The West Indies won the one-off T20I match at the Riverside Ground by 21 runs. In the opening ODI match, England won by 7 wickets, meaning that the West Indies would need to play in the 2018 Cricket World Cup Qualifier tournament, as they were not able to qualify directly for the 2019 Cricket World Cup. England's preparation for the fourth ODI was disrupted following the arrest of Ben Stokes in Bristol after the third ODI. Following the incident, both Stokes and Alex Hales were suspended by the ECB, meaning they would not be considered for selection for England until further notice.

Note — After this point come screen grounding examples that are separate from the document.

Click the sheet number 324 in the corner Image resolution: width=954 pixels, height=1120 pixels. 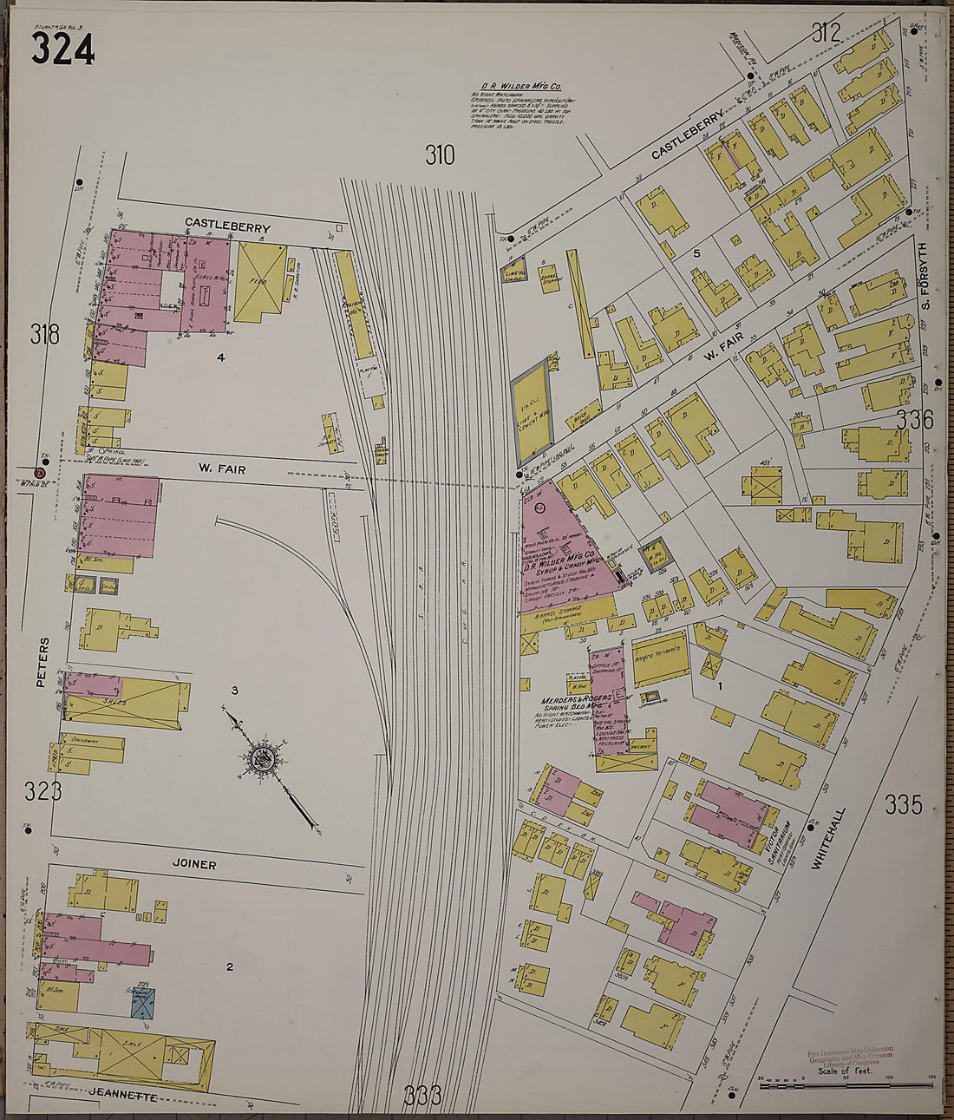[62, 50]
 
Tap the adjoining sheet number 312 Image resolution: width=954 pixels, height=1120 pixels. [827, 33]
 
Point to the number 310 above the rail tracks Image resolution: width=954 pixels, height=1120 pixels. [440, 155]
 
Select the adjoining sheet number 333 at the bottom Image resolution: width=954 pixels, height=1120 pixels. [423, 1095]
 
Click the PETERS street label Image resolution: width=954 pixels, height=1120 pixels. [41, 664]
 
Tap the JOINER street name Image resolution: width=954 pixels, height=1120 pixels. [193, 865]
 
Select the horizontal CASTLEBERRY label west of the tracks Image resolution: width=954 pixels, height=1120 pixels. [227, 226]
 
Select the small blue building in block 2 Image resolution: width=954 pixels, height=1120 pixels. [143, 1005]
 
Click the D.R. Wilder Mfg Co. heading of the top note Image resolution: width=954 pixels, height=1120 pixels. [522, 87]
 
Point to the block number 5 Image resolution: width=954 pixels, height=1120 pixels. [696, 253]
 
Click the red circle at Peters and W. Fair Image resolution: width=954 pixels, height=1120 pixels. [38, 473]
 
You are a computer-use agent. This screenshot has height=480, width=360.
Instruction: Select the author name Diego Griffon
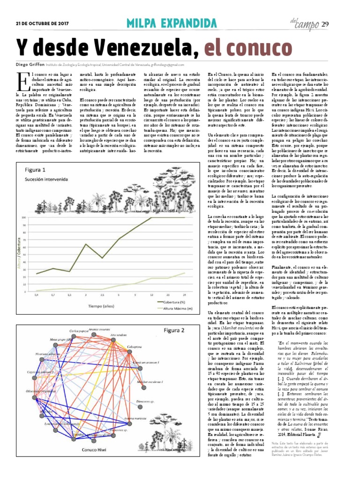(29, 65)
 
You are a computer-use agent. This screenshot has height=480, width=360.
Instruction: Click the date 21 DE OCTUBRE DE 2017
(42, 22)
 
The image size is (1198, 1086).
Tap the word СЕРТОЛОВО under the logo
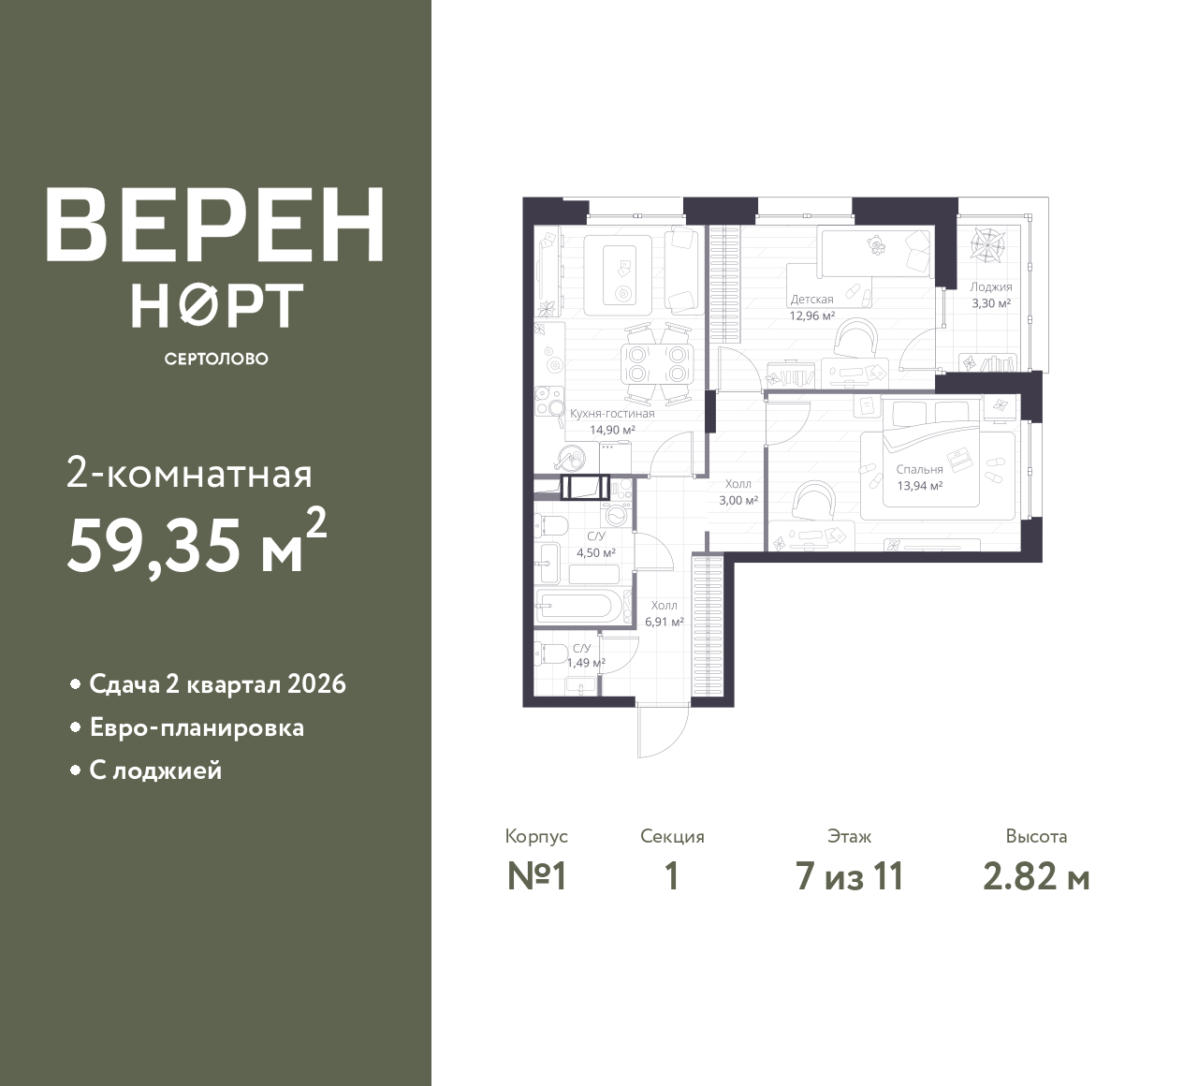click(x=216, y=359)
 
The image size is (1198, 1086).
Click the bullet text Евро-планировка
click(x=197, y=727)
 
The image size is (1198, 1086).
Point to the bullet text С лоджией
click(x=155, y=770)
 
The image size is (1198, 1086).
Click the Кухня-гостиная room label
click(x=612, y=413)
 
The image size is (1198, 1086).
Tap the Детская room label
click(x=811, y=300)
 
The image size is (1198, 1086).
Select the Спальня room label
click(x=919, y=469)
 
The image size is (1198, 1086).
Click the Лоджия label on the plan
click(x=990, y=287)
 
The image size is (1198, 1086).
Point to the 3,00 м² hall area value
click(x=738, y=500)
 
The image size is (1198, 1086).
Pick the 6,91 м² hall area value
click(x=664, y=621)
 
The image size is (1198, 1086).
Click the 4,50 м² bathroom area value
click(x=595, y=552)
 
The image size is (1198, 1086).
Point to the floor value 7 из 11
click(x=849, y=877)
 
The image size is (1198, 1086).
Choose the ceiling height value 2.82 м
click(x=1036, y=877)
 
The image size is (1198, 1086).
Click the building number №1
click(x=536, y=877)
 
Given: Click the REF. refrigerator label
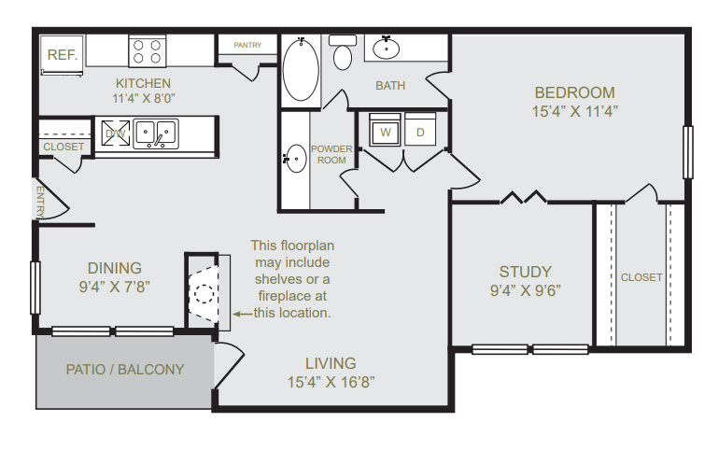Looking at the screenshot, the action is [x=63, y=55].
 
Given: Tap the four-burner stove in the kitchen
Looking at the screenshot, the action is [x=148, y=51].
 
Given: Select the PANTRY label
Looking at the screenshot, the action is [x=247, y=45].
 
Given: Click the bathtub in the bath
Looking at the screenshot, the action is [x=301, y=70].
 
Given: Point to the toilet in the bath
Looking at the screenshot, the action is [x=343, y=51].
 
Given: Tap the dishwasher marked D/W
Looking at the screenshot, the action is [x=116, y=134].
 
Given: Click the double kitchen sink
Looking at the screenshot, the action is [x=156, y=134].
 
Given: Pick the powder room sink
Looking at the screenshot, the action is [x=295, y=159].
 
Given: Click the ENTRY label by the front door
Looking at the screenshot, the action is [x=40, y=202].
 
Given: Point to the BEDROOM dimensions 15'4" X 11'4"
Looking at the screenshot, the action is [x=575, y=111].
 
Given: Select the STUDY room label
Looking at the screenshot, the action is [x=526, y=272].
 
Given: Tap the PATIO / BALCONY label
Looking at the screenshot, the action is [x=125, y=370].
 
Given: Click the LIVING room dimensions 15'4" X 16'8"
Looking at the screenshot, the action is [x=331, y=382].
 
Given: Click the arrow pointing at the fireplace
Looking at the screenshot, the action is [x=243, y=314].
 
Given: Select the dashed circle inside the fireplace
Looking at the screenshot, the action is [x=204, y=293].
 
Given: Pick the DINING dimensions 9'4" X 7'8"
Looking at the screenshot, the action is [x=115, y=287].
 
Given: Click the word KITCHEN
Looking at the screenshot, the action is [x=144, y=83].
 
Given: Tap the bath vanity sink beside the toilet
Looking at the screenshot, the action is [x=386, y=49].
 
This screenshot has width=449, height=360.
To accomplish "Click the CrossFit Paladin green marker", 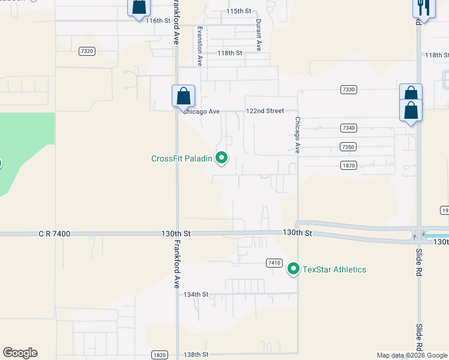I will tap(221, 158).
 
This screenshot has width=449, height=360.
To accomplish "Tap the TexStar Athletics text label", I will tap(334, 269).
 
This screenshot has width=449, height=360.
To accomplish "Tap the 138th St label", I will tap(196, 355).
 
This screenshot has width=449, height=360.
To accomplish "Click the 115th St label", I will tap(239, 11).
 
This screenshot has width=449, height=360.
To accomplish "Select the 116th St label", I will tap(158, 20).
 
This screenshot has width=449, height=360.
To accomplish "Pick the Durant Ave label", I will tap(259, 35).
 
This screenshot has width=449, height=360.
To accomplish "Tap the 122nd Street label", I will tap(265, 111).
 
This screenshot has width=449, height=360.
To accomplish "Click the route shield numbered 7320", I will tap(86, 52).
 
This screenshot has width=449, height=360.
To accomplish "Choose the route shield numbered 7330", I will tap(348, 89).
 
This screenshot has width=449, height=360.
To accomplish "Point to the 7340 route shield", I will tap(348, 128).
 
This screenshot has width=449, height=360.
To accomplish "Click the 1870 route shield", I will tap(348, 165).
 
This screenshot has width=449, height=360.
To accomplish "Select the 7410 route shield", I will tap(274, 263).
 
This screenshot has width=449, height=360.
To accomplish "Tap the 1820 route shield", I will tap(158, 355).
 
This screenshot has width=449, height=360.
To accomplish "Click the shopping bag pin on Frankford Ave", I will tap(183, 97).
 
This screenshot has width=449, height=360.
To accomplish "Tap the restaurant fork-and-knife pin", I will tap(424, 7).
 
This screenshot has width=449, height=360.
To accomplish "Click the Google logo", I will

Despite this, England went on to win the ODI series 4–0.

==Squads==

| Tests |  | ODIs |  | T20Is |  |
|---|---|---|---|---|---|
| England | West Indies | England | West Indies | England | West Indies |
| Joe Root (c); Ben Stokes (vc); Jonny Bairstow (wk); Alastair Cook; James Anderson; Stuart Broad; Dawid Malan; Mark Stoneman; Moeen Ali; Toby Roland-Jones; Mason Crane; Chris Woakes; Tom Westley; | Jason Holder (c); Kraigg Brathwaite (vc); Devendra Bishoo; Jermaine Blackwood; Roston Chase; Miguel Cummins; Shane Dowrich (wk); Shannon Gabriel; Shimron Hetmyer; Kyle Hope; Shai Hope (wk); Alzarri Joseph; Kieran Powell; Raymon Reifer; Kemar Roach; | Eoin Morgan (c); Jos Buttler (wk); Jonny Bairstow; Jake Ball; Sam Billings; Moeen Ali; Tom Curran; Alex Hales; Dawid Malan; Liam Plunkett; Joe Root; Ben Stokes; Jason Roy; Adil Rashid; David Willey; Chris Woakes; | Jason Holder (c); Sunil Ambris; Devendra Bishoo; Carlos Brathwaite; Miguel Cummins; Chris Gayle; Kyle Hope; Shai Hope (wk); Alzarri Joseph; Evin Lewis; Jason Mohammed; Ashley Nurse; Rovman Powell; Marlon Samuels; Jerome Taylor; Kesrick Williams; | Eoin Morgan (c); Jonny Bairstow; Jos Buttler (wk); Jake Ball; Tom Curran; Liam Dawson; Alex Hales; David Willey; Dawid Malan; Liam Plunkett; Joe Root; Jason Roy; Adil Rashid; Chris Jordan; | Carlos Brathwaite (c); Ronsford Beaton; Chris Gayle; Evin Lewis; Jason Mohammed; Sunil Narine; Ashley Nurse; Kieron Pollard; Rovman Powell; Marlon Samuels; Jerome Taylor; Chadwick Walton (wk); Kesrick Williams; |

Sam Billings was added to the England squad ahead of the fourth ODI, and Dawid Malan before the fifth, following the arrest of Ben Stokes and his and Alex Hales's subsequent suspension. Carlos Brathwaite was added to the West Indies' squad for the fifth ODI as a replacement for Jason Holder who went home to attend a funeral. Jason Mohammed was made captain for the match in Holder's absence.